The ensiling characteristics of barley, triticale and wheat grains at two different moisture levels, with and without the addition of lactic acid bacteria (LAB, Lactobacillus plantarum DSMZ 8862 and 8866) were determined after a 50-day storage period.
In addition, the impact of the different ensiling techniques on the nutritional value was determined in pigs.
In Experiment 1, mature grains were ground and water was added to adjust the moisture to 250 g/kg (low moisture content, LMC) or 350 g/kg (high moisture content, HMC).
Grains were ensiled in laboratory scale silos for 3, 10 and 50 days.
In the HMC silos, pH declined within 3 days irrespective of LAB treatment.
In the LAB treated LMC, pH declined after 10 days of storage, whereas pH of untreated grains remained unchanged.
Lactic acid production was higher in HMC than in LMC grains, with almost no acid production with the untreated LMC grains.
Denaturing gradient gel electrophoresis analysis revealed that the composition of the bacterial communities changed when LAB was added.

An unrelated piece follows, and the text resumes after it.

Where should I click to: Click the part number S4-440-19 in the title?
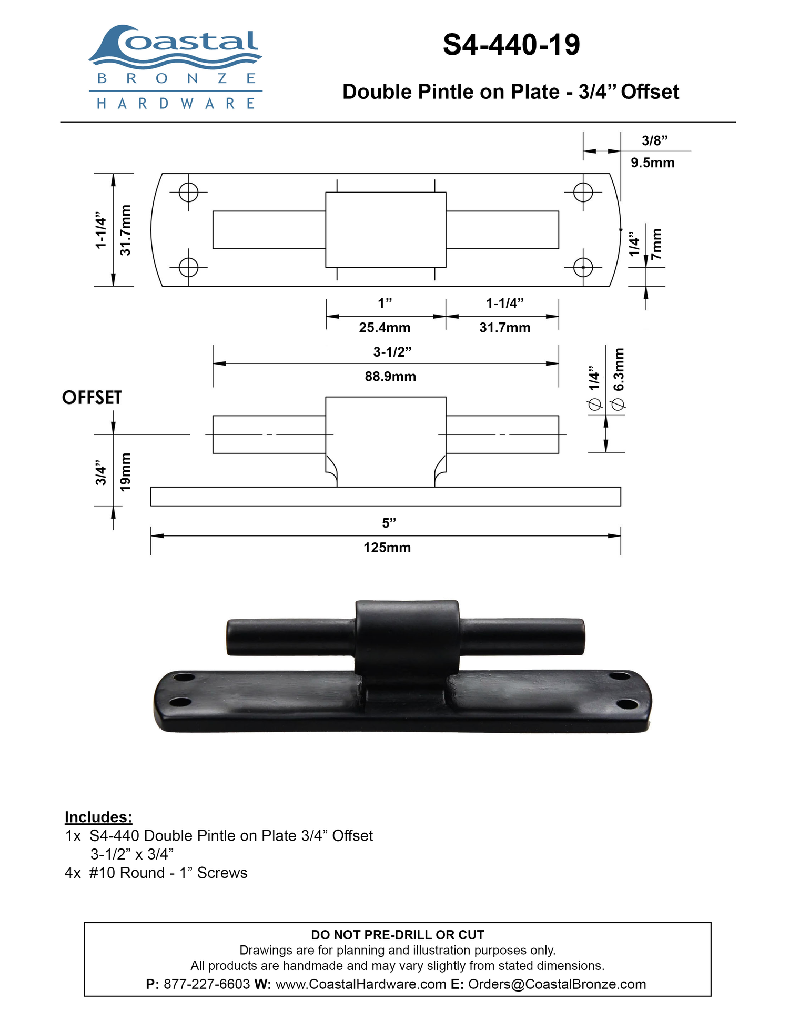coord(511,45)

Nutrient digestibility of HMC and LMC grains ensiled for 50 days with addition of LAB and untreated dry grains was determined separately for each grain in pigs.

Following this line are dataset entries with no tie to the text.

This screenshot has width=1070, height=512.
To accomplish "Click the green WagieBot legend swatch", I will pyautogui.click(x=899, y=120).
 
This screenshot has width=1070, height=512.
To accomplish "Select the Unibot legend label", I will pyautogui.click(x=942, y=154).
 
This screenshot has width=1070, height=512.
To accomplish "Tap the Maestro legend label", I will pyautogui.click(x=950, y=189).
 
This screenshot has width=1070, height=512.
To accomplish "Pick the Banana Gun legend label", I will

Digestibility was increased in LMC (crude fibre, crude protein, phosphorus) and HMC (ether extract) wheat grains, whereas only ether extract digestibility was improved in HMC triticale and no differences were observed for barley.
A higher phosphorus digestibility was observed in LMC triticale and wheat as compared to the dry grains, likely due to reduced phytate-P after ensiling.
The results show that cereals with a moisture content of 250 g kg−1 can be ensiled successfully provided that LAB is added, and that under these conditions phosphorus availability is increased.